Is there a good way to invert dictionary so key:value gets to be value:key?

Hi!

>>> d = {"a": "one", "b": "two", "c": "three"}
>>> inverted = dict([[v,k] for k,v in d.items()])
>>> inverted
{'three': 'c', 'two': 'b', 'one': 'a'}

And here is a clever way I found to invert a dict where some keys have the same value:

>>> def invert_dict(d):
...     inv = {}
...     for k,v in d.iteritems():
...         keys = inv.setdefault(v, [])
...         keys.append(k)
...     return inv
...
>>> d = {"a": "one", "b": "one", "c": "three"}
>>> invert_dict(d)
{'three': ['c'], 'one': ['a', 'b']}

Regards, mawe

Thanks much mawe!

All these >>> and ....... mess me up, so I always take time to remove them so I can use my IDE editior to run the code.

It looks like its workoing so.

How would invert a dictionary like:

{'A':, 'B':}

Hi!

All these >>> and ....... mess me up, so I always take time to remove them so I can use my IDE editior to run the code.

Sorry. I play with Python in its interactive mode and there you have all these >>> and ... ;) I will post the codes without them (just for you :))

How would invert a dictionary like:
{'A':, 'B':}

def invert(d):
    return dict((v,k) for k in d for v in d[k])

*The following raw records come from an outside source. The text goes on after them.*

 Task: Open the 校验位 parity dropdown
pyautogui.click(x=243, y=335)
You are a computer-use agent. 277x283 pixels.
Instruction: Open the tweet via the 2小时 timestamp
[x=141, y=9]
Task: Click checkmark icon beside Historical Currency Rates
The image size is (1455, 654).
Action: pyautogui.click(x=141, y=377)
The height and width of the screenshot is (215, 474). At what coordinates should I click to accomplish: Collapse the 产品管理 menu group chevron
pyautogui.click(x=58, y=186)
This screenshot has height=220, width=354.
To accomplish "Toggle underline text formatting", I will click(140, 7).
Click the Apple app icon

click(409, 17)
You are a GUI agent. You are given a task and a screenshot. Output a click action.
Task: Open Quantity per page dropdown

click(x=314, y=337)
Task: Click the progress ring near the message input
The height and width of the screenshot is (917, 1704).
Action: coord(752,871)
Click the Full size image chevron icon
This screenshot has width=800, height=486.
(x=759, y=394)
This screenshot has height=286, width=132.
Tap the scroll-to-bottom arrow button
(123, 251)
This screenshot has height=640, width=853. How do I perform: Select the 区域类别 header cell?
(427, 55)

d = {'A':['Art', 'Army', 'Apple'], 'B':['Ball', 'Boy', 'Bang', 'Brother']}
print invert(d)
# {'Boy': 'B', 'Ball': 'B', 'Art': 'A', 'Apple': 'A', 'Army': 'A', 'Brother': 'B', 'Bang': 'B'}

Regards, mawe

Thank you much again mawe,

I slowly getting to know what dictionaries are about. Looks like they are very usefull. Sorry I am asking so many naive questions.